My expectation is as you said that g would be used in an interactive login shell, the problem is that when the developers run their playbook, ansible itself uses ssh in a non-login shell, see here https://stackoverflow.com/a/35989041 for an overview.
Thanks Stefan.
@damianoneill interesting use case. The thing is that g-install doesn't really check if the shell is login or non-login (it wouldn't actually know, since the recommended way to install it is piping the script from curl/wget to sh), g-install assumes non-login (except for bash in macos) since g is an userspace tool.
I think I can add a flag to force the setup upon login profile files. But first I have to consider the implications.
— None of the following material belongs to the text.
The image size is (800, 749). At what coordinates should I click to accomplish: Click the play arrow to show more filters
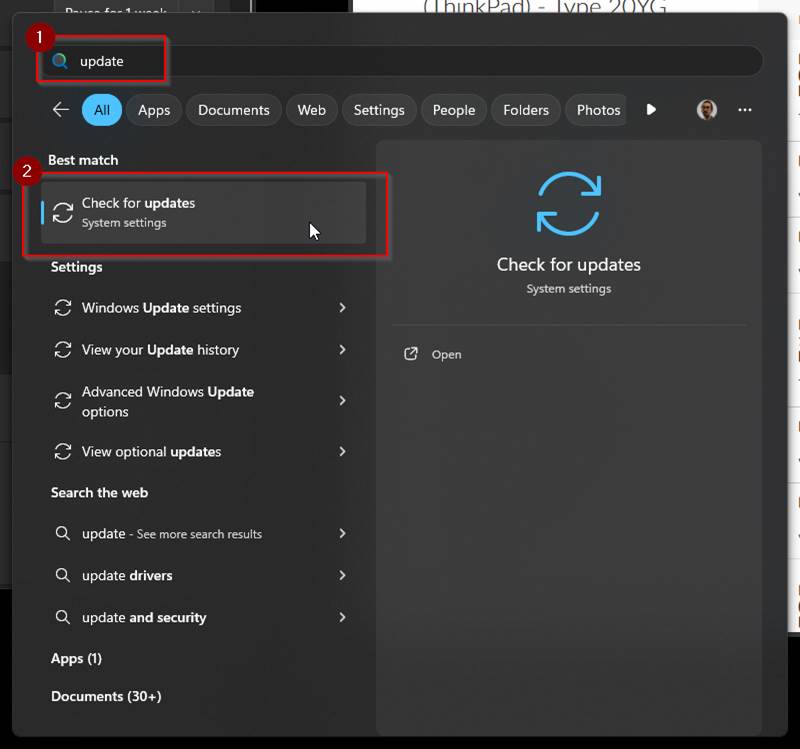point(651,110)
I might give it a look during the weekend. In the meantime, maybe you can patch the .bash_profile yourself after g-install has finished.
source ~/.bashrc
printf '\n%s %s %s %s' \
  "export GOPATH=\"$(printf '%s' "$GOPATH" | sed "s|${HOME}|\$HOME|g")\";" \
  "export GOROOT=\"$(printf '%s' "$GOROOT" | sed "s|${HOME}|\$HOME|g")\";" \
  "export PATH=\"\$GOPATH/bin:\$PATH\";" \
  "# g-install: do NOT edit, see https://github.com/stefanmaric/g" >> ~/.bash_profile
Edited to fix typos in example script.
Thanks Stefan, appreciate that.
Won't be going forward with this request for the time being. If anyone is still interested, feel free to keep the thread going.